MATERIAL

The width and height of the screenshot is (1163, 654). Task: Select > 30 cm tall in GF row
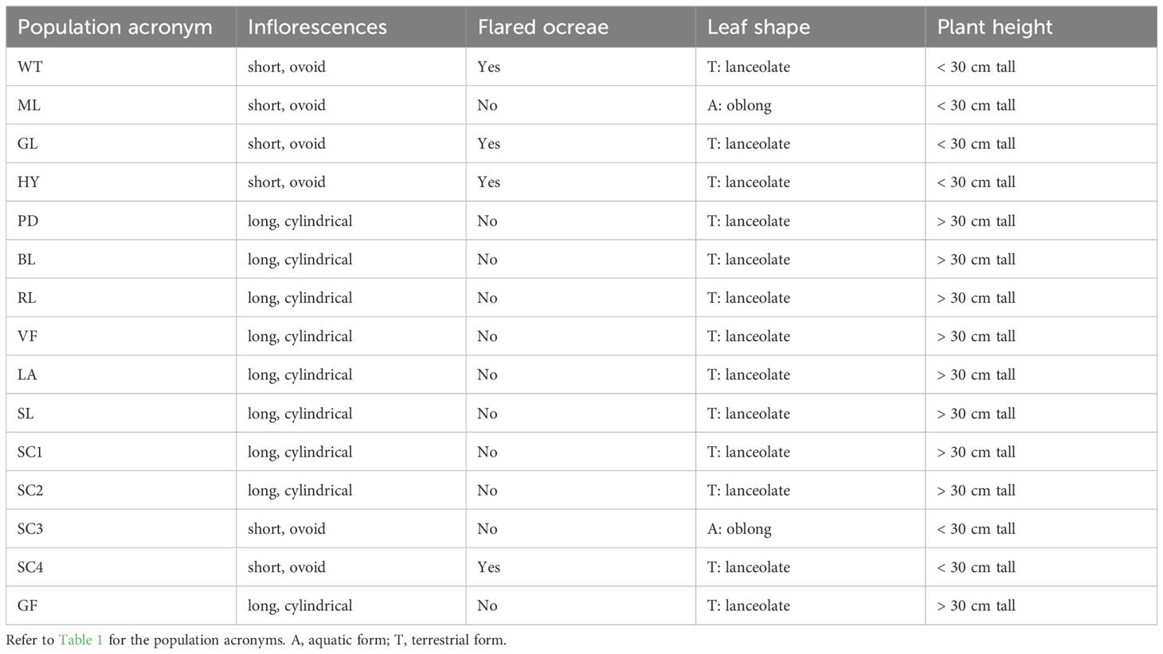click(x=1041, y=605)
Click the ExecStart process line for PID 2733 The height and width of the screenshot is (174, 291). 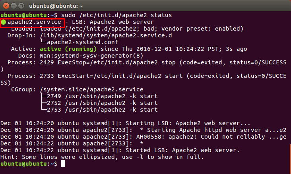point(143,76)
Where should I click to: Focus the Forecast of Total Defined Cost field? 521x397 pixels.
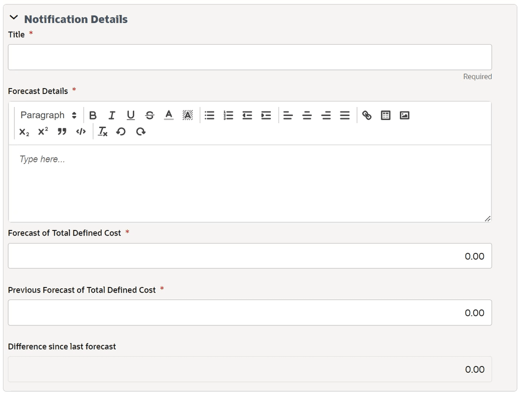coord(250,256)
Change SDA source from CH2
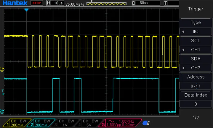The image size is (213, 128). (x=196, y=68)
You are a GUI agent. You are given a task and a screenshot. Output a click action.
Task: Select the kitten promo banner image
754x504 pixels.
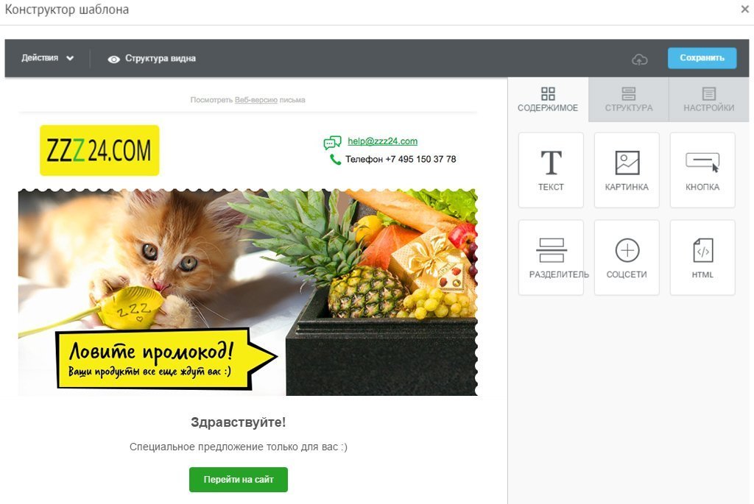coord(247,292)

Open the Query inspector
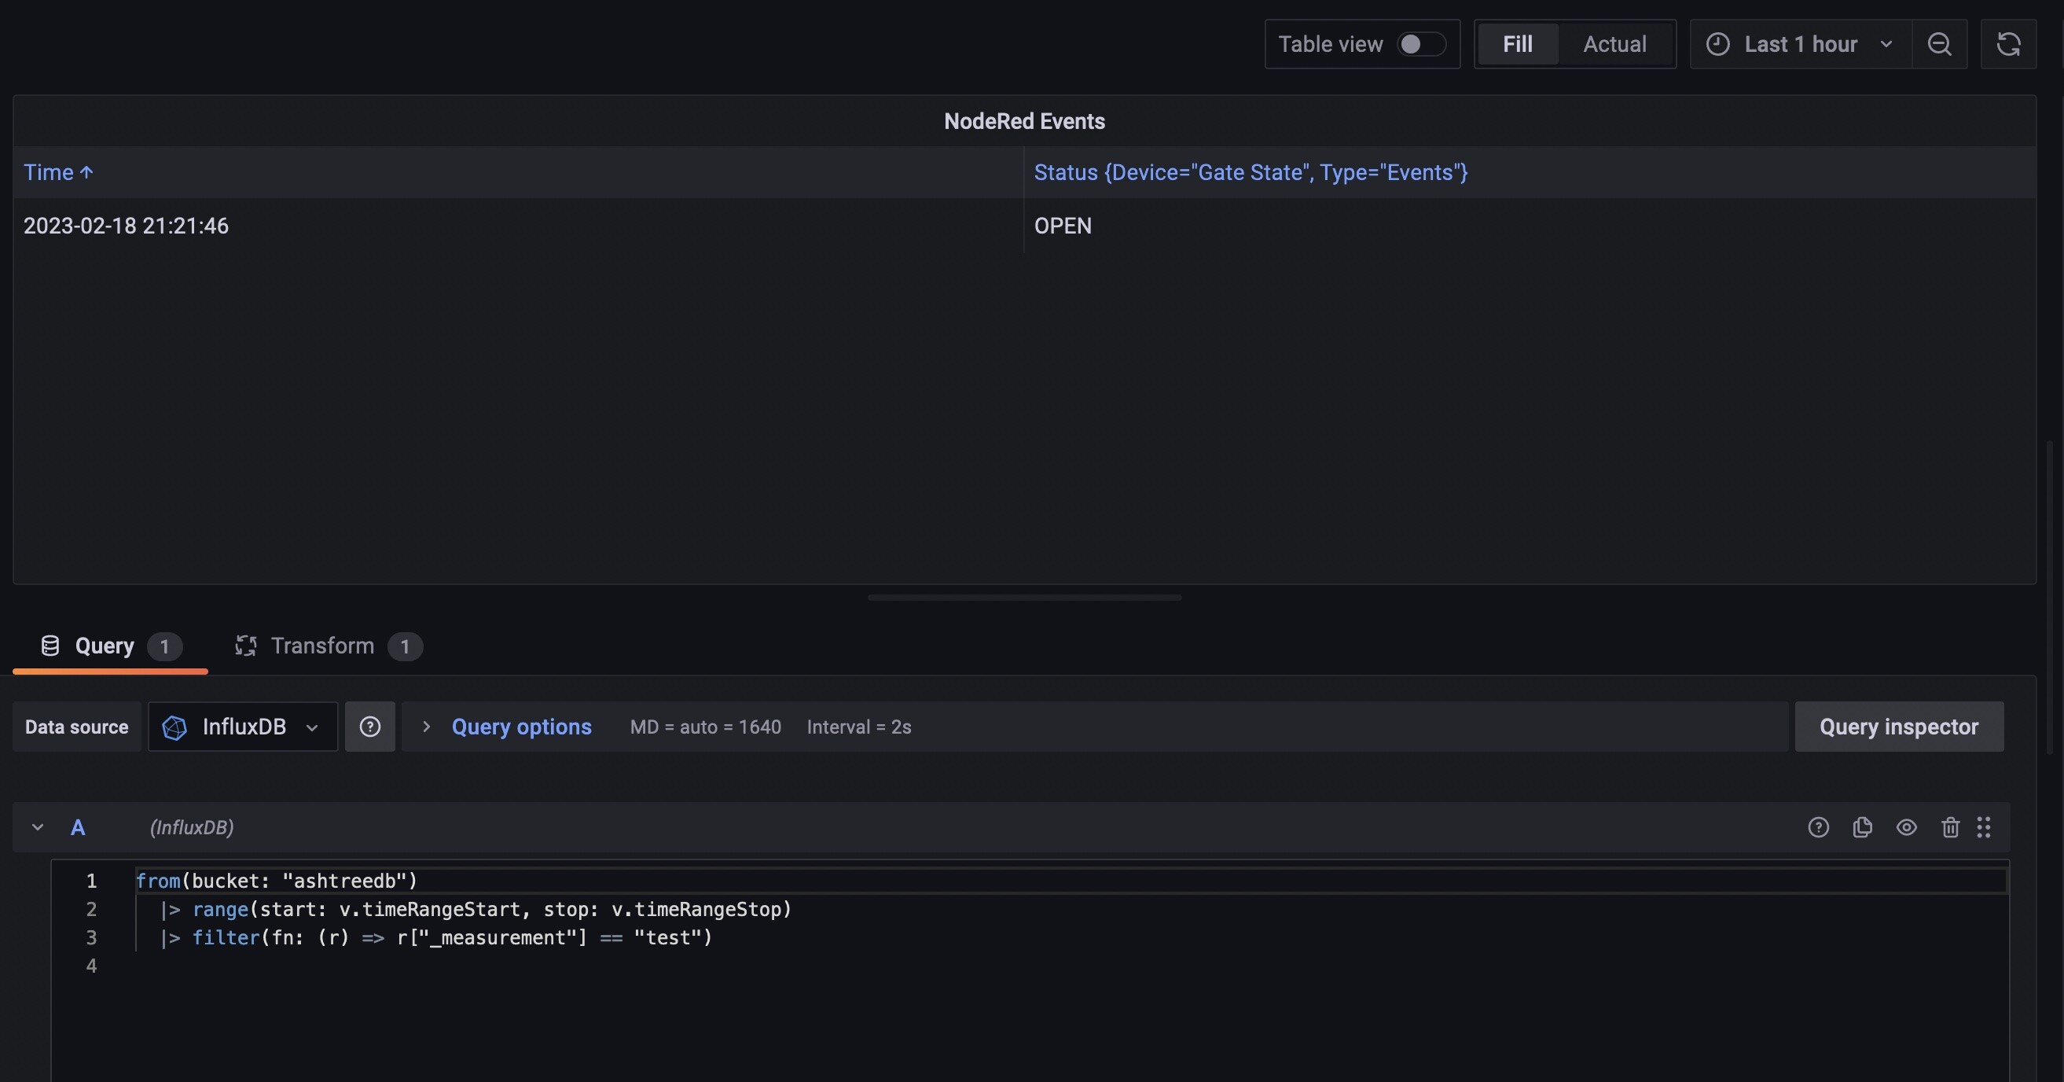1898,727
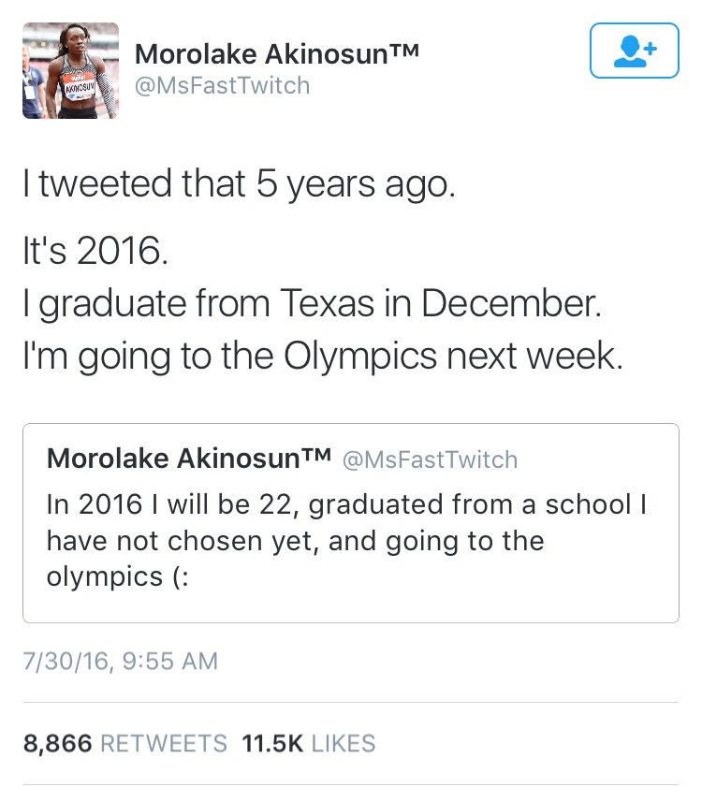
Task: Tap the follow user icon button
Action: pyautogui.click(x=634, y=51)
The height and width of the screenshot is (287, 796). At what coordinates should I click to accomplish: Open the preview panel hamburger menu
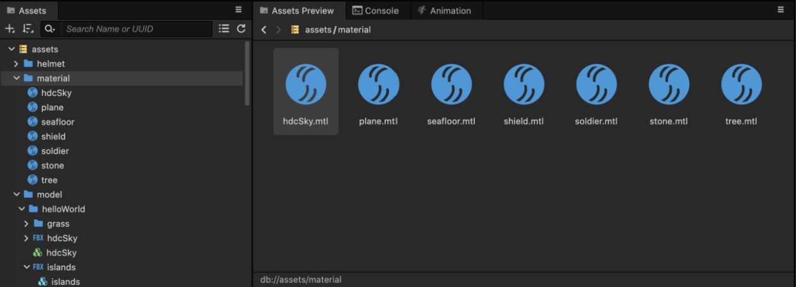[x=781, y=10]
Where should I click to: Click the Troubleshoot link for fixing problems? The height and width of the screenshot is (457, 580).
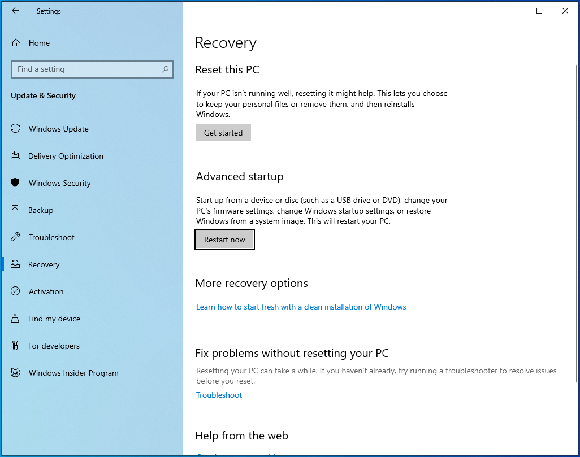click(x=219, y=395)
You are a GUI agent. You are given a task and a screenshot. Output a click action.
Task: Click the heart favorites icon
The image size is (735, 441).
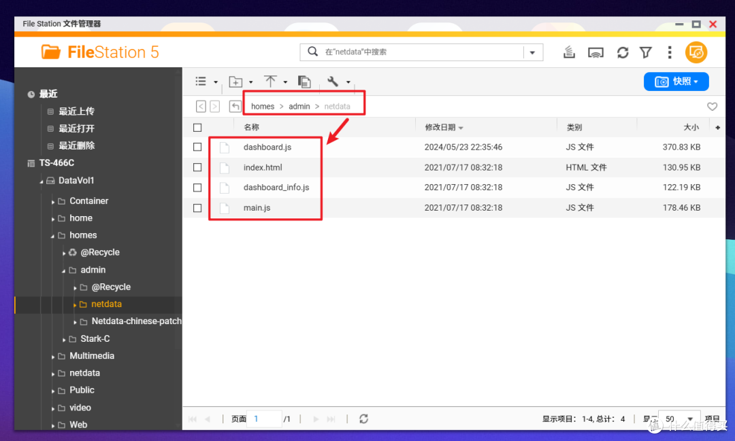[712, 106]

TASK REQUIREMENTS
Please rewrite the part of the listing between the lines holding "The height and width of the screenshot is (287, 796)." and "[x=781, y=10]", inclusive, replacing "preview panel" with "sidebar" and leaving everything else unchanged. Return only those lines and leave out the pictures.

SOLUTION
The height and width of the screenshot is (287, 796). At what coordinates should I click to accomplish: Open the sidebar hamburger menu
[x=781, y=10]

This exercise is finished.